Hhmmm, ... Bärbel und ich sollten uns also kennen lernen. Ich fuhr jedes zweite Wochenende zu ihr und ging bei ihr in eine Art Geistheiler-Schule. Etwas über das Wirken der geistigen Kräfte zu lernen und gewisse hellseherische Fähigkeiten zu entwickeln war genau das, was ich immer gesucht hatte. Da ich mit meinem Leben nicht zurecht kam, war eine Hellseherin und Fragenbeantworterin für mich nun wohl an der Zeit. Sie machte viele Übungen mit mir, bei denen mir auffiel, dass ich anfänglich auch einiges lernte. Und das überzeugte mich. Ich war glücklich.
Ihr Wissen überzeugte mich. Sie hatte auf alles eine Antwort. Das beeindruckte mich. Ich begann sie als Halbgöttin zu verehren. Stellte ich eine Frage, von denen ich Tausende hatte, wusste sie immer eine Antwort. Nie war sie überfragt. Nie im Zweifel. Immer schmückte sie eine Erklärung mit einer kleinen Geschichte aus. Ich hatte eine vollkommene Lehrerin.
Heute würde ich sagen: „Achtung. Böse Falle.

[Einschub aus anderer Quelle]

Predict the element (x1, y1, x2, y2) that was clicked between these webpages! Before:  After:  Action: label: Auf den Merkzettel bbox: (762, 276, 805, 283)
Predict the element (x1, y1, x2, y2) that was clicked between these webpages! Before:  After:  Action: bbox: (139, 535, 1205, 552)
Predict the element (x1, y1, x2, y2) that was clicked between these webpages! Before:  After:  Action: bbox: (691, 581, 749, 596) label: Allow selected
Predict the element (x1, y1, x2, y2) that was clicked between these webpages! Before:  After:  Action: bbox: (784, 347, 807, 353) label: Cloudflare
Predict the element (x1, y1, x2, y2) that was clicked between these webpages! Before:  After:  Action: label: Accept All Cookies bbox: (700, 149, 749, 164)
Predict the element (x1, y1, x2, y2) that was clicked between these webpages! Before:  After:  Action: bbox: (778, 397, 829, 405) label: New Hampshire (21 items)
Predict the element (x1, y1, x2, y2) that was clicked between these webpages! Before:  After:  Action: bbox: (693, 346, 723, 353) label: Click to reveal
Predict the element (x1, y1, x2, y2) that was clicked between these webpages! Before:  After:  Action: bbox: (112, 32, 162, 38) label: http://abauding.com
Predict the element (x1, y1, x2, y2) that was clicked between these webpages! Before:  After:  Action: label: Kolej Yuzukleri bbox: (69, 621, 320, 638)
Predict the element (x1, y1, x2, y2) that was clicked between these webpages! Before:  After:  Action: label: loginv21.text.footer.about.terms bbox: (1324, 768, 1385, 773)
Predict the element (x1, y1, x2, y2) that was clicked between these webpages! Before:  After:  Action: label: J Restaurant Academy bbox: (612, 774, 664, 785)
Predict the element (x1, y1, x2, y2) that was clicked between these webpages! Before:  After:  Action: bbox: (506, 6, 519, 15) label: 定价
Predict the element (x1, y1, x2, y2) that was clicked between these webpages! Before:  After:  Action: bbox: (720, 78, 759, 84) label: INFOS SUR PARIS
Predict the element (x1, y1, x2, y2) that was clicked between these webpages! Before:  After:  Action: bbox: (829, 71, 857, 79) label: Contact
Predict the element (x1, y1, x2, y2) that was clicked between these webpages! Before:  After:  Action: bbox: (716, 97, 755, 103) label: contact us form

Sei vorsichtig bei Ich-hab-auf-alles-eine-Antwort-Leuten.“ Aber damals war ich nun mal das kleine „Fieberchen“, das Bärbels Intelligenz und Auffassungsgabe immer wieder aufs neue beeindruckten. Sie stand mitten im Leben, ich am Rand. Bärbel, meine Halbgöttin in Weiß.